### SOURCE DOCUMENT
Vinyl record sales are currently at their highest since 1988, according to the Record Industry Association of America. So, naturally, more and more artists are offering their music on the resurgent physical format.

Pretty soon, thanks to a new tabletop gadget, it’ll be possible for any old garage band or open mic stalwart to cut their own records. The €999 Phonocut, which is about to launch as a Kickstarter project in the coming days, will allow music fans to put anything, including their own music, on vinyl.

With the Phonocut Home Vinyl Recorder, all you’ll need to do is place the blank record on the turntable, connect the audio source of your choice, and then press the start button. From there, a diamond stylus will etch the audio content into the wax.

Related: Best turntables 2019

It is compatible with 10-inch vinyl records and can hold up to 15-minutes of audio on each side. So, if you’ve ever wanted that EP you recorded in the basement to own on vinyl, now’s your chance. Theoretically, if you wanted to add a live performance to vinyl, it’s possible with the Phonocut.

PhonocutFront view of a silver Phonotuc vinyl recorder kept on a white background

In an interview with Wired, the makers of the first consumer analog vinyl lathe said the device was idiot proof. Phonocut co-founder Florian Kaps said: “Even I myself should be in a position to cut the records.”

He adds: “People love records, but they don’t know anything about how they are produced. We have to inspire them to think about it and raise their awareness for the possibilities of what they can do with it.”

### TASK REQUIREMENTS
a) Please copy the records word for word, starting with the line that contains "The image size is (2000, 1111)." and going through the final line of the records.
b) Continue the article about the Phonocut home vinyl recorder, picking up after its final sentence.

### DATA ENTRIES

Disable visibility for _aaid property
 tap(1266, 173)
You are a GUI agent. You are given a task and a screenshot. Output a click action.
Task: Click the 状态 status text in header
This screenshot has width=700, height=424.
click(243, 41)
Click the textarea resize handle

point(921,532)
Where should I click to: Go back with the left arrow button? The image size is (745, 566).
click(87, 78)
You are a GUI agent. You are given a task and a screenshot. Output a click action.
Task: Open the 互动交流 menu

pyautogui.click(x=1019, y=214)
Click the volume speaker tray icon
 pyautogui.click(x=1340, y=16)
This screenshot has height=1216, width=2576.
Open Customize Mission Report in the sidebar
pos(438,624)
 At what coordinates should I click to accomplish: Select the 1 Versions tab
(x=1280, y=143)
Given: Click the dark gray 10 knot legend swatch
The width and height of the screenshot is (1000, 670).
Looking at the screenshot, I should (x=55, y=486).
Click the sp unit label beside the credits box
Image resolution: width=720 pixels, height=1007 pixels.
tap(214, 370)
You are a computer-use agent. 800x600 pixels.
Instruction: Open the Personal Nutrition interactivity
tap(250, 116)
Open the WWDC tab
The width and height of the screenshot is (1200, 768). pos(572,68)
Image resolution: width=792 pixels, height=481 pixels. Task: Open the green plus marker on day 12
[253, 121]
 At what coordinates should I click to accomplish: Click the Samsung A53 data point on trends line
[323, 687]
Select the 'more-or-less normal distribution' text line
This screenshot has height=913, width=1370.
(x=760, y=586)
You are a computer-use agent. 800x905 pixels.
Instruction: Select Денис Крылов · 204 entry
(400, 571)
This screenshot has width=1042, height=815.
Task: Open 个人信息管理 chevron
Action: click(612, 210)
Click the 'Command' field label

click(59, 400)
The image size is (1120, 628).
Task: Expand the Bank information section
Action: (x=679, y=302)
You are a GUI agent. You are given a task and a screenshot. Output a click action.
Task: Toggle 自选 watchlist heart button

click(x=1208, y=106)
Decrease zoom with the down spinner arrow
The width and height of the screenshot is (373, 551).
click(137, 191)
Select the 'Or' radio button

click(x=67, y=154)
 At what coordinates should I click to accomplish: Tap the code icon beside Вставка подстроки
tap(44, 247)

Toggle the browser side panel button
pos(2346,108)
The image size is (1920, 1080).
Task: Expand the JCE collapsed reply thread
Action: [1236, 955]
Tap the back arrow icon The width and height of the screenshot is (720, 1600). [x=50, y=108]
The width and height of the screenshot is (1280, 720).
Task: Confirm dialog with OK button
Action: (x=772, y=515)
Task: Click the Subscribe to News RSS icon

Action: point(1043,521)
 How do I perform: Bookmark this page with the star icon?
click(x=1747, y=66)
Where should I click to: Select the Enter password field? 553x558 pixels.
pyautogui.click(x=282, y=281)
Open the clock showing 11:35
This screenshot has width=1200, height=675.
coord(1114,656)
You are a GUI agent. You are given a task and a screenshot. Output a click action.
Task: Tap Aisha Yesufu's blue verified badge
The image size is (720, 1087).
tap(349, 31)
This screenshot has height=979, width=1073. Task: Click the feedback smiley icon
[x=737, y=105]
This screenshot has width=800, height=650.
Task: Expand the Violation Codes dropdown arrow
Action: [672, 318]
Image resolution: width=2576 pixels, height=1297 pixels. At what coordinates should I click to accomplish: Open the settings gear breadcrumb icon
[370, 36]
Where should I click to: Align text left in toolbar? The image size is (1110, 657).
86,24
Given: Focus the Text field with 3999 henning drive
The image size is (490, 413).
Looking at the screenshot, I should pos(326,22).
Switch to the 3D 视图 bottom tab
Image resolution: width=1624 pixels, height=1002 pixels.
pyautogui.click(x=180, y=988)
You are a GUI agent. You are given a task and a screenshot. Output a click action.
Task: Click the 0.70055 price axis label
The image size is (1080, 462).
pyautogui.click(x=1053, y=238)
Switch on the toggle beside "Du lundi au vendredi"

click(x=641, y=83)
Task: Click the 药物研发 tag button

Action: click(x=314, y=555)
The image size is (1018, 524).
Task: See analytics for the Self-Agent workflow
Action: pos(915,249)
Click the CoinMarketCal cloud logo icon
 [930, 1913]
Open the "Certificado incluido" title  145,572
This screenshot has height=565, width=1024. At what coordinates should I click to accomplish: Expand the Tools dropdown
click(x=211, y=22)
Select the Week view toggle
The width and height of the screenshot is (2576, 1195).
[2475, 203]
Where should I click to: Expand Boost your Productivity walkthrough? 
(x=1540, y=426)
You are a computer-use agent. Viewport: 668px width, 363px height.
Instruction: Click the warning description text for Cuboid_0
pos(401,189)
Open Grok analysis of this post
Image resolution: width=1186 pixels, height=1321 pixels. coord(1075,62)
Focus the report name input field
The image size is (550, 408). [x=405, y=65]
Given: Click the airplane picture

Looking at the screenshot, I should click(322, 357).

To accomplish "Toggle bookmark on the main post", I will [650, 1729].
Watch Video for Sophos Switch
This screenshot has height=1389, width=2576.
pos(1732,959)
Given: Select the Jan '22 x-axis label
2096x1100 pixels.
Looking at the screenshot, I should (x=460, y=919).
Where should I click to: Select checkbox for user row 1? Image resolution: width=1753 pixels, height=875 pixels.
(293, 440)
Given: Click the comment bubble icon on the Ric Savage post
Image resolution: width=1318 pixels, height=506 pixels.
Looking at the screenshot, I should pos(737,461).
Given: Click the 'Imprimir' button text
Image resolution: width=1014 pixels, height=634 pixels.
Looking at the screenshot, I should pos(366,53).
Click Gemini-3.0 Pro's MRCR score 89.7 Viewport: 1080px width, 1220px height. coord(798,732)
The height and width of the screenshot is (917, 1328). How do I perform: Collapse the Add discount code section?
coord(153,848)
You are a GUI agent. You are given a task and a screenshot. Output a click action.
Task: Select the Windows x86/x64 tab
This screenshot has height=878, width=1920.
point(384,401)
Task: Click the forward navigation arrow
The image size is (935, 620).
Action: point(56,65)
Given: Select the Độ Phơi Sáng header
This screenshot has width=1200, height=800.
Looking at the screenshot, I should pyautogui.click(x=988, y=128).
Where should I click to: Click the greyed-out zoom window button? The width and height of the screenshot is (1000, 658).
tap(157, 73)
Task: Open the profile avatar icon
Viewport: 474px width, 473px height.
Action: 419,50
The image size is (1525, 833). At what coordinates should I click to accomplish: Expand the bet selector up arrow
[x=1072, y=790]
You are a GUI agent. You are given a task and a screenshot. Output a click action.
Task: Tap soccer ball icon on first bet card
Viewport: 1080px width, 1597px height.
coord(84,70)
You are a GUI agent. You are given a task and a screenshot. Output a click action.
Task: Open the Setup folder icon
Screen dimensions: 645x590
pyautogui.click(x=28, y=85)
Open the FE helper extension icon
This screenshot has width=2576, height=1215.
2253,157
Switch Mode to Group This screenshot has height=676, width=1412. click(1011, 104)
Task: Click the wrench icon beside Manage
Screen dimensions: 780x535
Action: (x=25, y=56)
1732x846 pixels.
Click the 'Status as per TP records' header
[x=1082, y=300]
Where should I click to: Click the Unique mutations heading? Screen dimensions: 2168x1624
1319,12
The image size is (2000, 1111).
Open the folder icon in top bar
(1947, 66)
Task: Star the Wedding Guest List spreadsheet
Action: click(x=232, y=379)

### RESULTS IN ORDER
a)
The image size is (2000, 1111).
Open the folder icon in top bar
(1947, 66)
Task: Star the Wedding Guest List spreadsheet
Action: click(x=232, y=379)

b)
In a post on its website, the company explained its vision: “Since the invention of record discs in 1889, mankind was dreaming of a simple but precise desktop machine which would enable anybody to produce their own quality records with just the push of a button. Since the 1930 ties several machines have been introduced but all if them finally failed to reach a broader audience, mostly due to poor sound quality, overly complicated technical handling or unaffordable pricing.

“2019, more than 70 years later, vinyl records are celebrating a surprising worldwide comeback but still their production is locked up inside of high-tech, high-volume pressing plants. But as we know technology exploded in many fields opening up the incredible opportunity to finally re-think and re-invent record production. This is exactly what we did together with a small team of globally acknowledged experts.”

We’re interested to hear how durable the records will be, how many plays they can handle, and how much the blanks will cost. Those could be make or break issues for Phonocut. Limited pre-orders for the device will hit Kickstarter on Tuesday 15 October.